The future, Poppy thought. That mysterious, undecided thing! “Yes,” she said. “I don’t think I could forgive myself if I never got to Paris.”
“For me, it would be England. I’m a huge fan of British mysteries. There, I’ve confessed my secret addiction. Nothing more exotic for me than fields of grazing cows and windswept moors.”
Poppy laughed. “Not such a bad addiction, I think. Oh, here come my sisters. And Freddie and Sheila.”
“Beautiful photographs, Sheila,” Jon said when the others had joined them. “Have you seen the crumbling barn behind my parents’ house?”

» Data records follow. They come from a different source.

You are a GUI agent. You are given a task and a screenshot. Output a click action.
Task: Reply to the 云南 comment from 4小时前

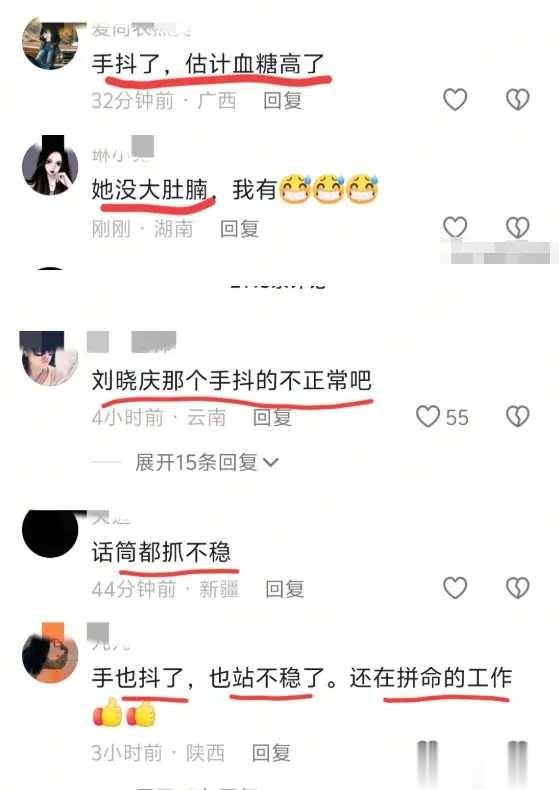click(272, 418)
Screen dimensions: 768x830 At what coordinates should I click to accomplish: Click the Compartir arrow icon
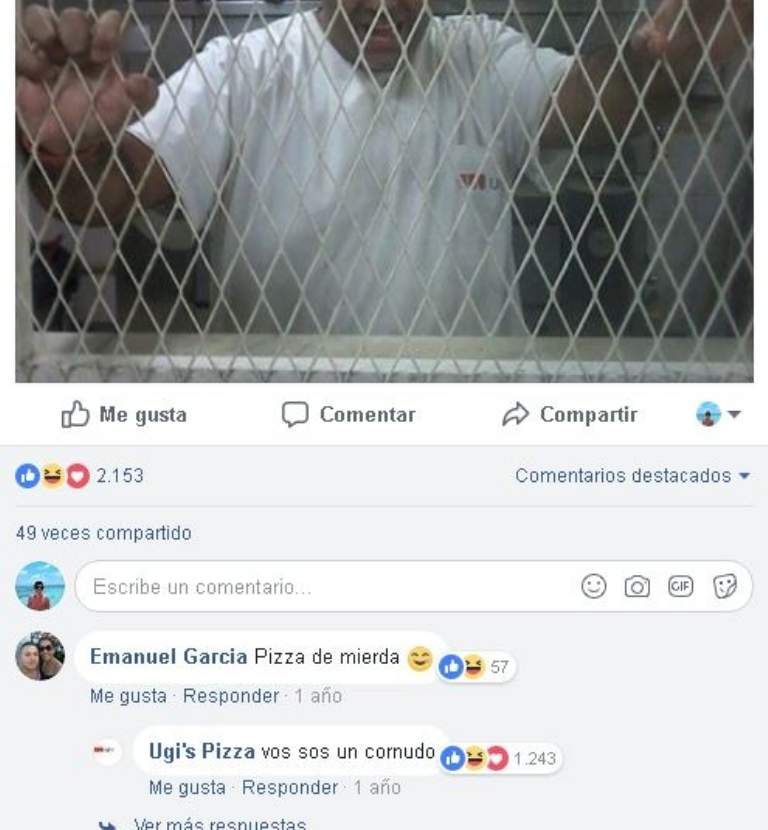pyautogui.click(x=516, y=414)
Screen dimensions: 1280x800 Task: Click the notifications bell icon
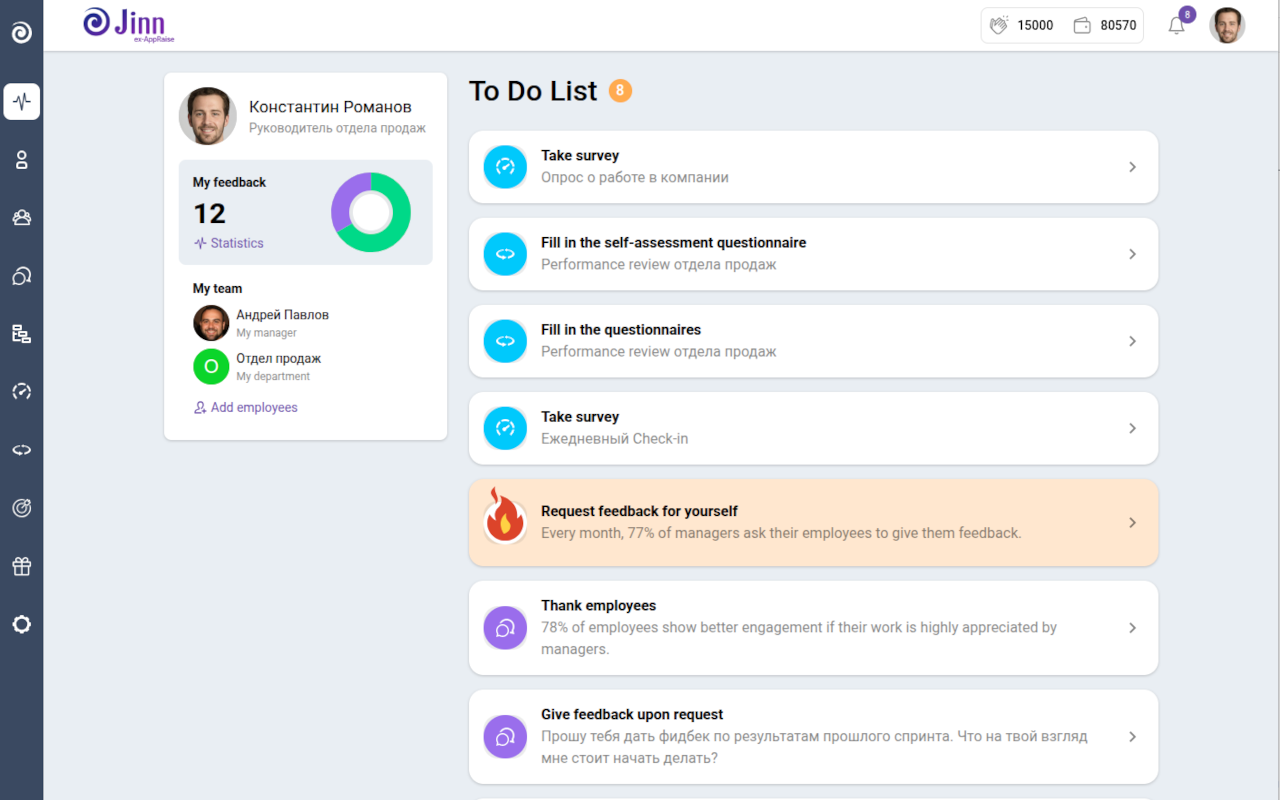(1177, 26)
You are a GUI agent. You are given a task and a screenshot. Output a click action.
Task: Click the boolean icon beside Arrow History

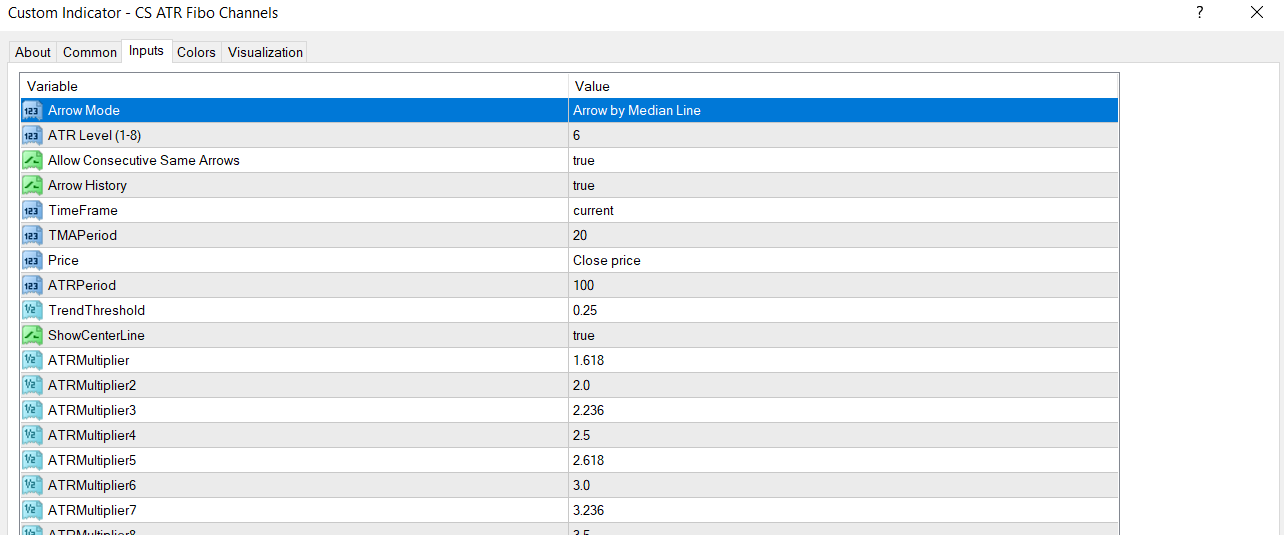click(31, 185)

Poppy almost laughed at the look of jubilation on Sheila’s face. “No! I must stop by and have a look! If I may, that is.”
“Anytime,” Jon assured her.
“I’m Daisy. I’m a friend of your cousin Joel.”
“Of course.” Jon smiled. “He talks about you often. I thought he might be here tonight.”
“He wanted to come,” Daisy explained, “but he was asked to sub for a sax player in a band with a gig at a place just down the street.”
“Will he get paid, I wonder,” Freddie said darkly.
“The life of a professional musician is a tough one, but Joel’s got the drive.” Jon smiled. “He’s especially impressive given the fact that no one else in our family has ever gone off to do something so out of the ordinary.”
“I’m Violet,” Violet announced suddenly. “The youngest Higgins.”
Jon bowed slightly to her. “But certainly not the least important.”
Violet smiled, and Poppy thought she saw a slight flush to her sister’s cheeks. Well, Poppy thought. He is awfully good-looking.
“Are you a Virgo?” Violet asked Jon.
“Uh, yes,” he said. “I mean, I think I am. My birthday is September nineteenth.”
Violet nodded. “I thought so.”
Jon shot Poppy a look of inquiry. “My sister,” she said, “has a talent for such things.”
Freddie checked her watch and announced that the opening would soon be over. “I suggest we go someplace to grab a bite. Won’t you join us, Jon?”
Poppy was mildly alarmed by this suggestion. Since coming home to Yorktide her social life had been restricted to spending time with Freddie and Sheila, old friends who made no special demands for bright or interesting conversation, people in front of whom she wasn’t embarrassed to cry, not that she had allowed herself much of that. She wasn’t sure she was equal to more of the company of a virtual stranger—even a nice, interesting one like Jon Gascoyne—at least not at the moment. She was lucky.
“I’d like to join you,” he said, “but I can’t. It’s already past my bedtime and the lobsters wait for no man.”
Jon said farewell and went off.
“I’ve got a hankering for a crab roll,” Sheila announced. “What say we go into Perkins Cove and grab a table on the patio at Barnacle Billy’s?”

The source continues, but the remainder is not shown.